## EXERCISE DIRECTIONS
Exactly as they appear, transcribe the entries and skip any pictures.

## DATA EXTRACT
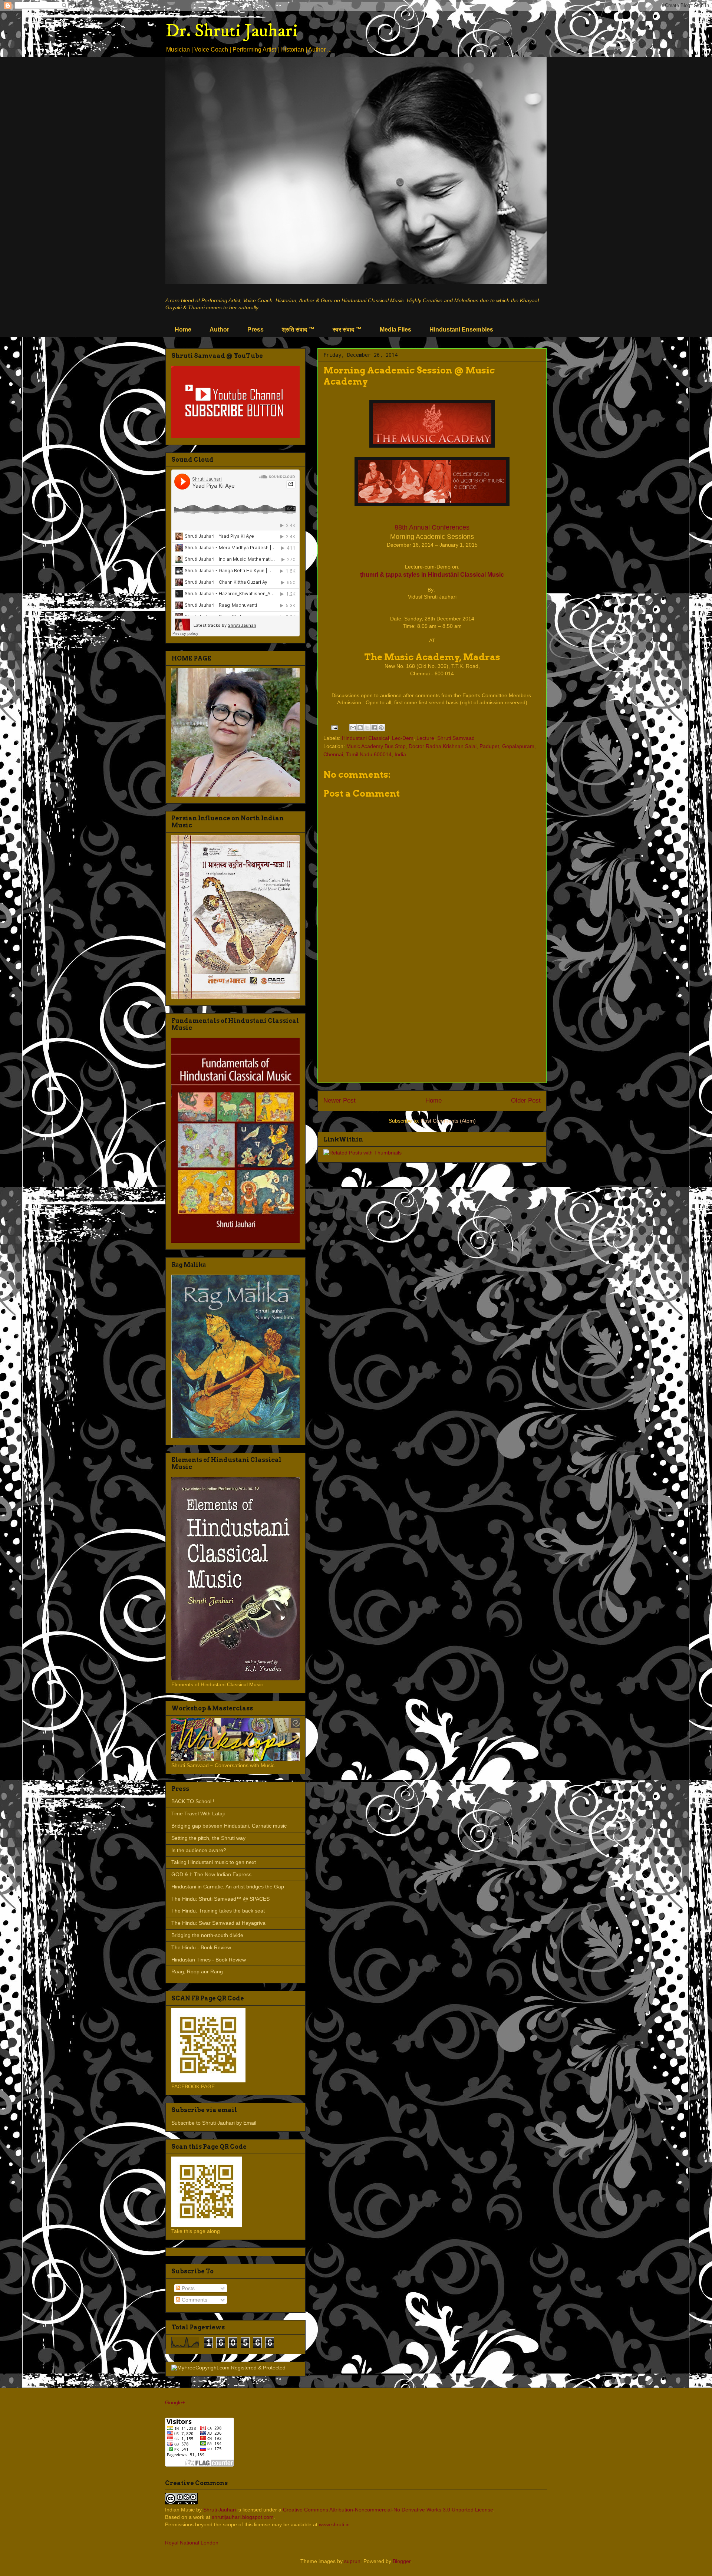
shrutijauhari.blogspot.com (243, 2517)
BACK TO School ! (192, 1801)
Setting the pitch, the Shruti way (208, 1838)
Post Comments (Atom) (448, 1121)
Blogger (402, 2561)
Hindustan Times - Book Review (208, 1960)
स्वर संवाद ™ (347, 329)
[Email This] (353, 727)
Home (183, 329)
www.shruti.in (334, 2524)
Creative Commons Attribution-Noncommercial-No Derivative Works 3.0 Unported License (388, 2510)
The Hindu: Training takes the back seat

## ANSWER TO THIS PROBLEM
shrutijauhari.blogspot.com (243, 2517)
BACK TO School ! (192, 1801)
Setting the pitch, the Shruti way (208, 1838)
Post Comments (Atom) (448, 1121)
Blogger (402, 2561)
Hindustan Times - Book Review (208, 1960)
स्वर संवाद ™ (347, 329)
[Email This] (353, 727)
Home (183, 329)
www.shruti.in (334, 2524)
Creative Commons Attribution-Noncommercial-No Derivative Works 3.0 Unported License (388, 2510)
The Hindu: Training takes the back seat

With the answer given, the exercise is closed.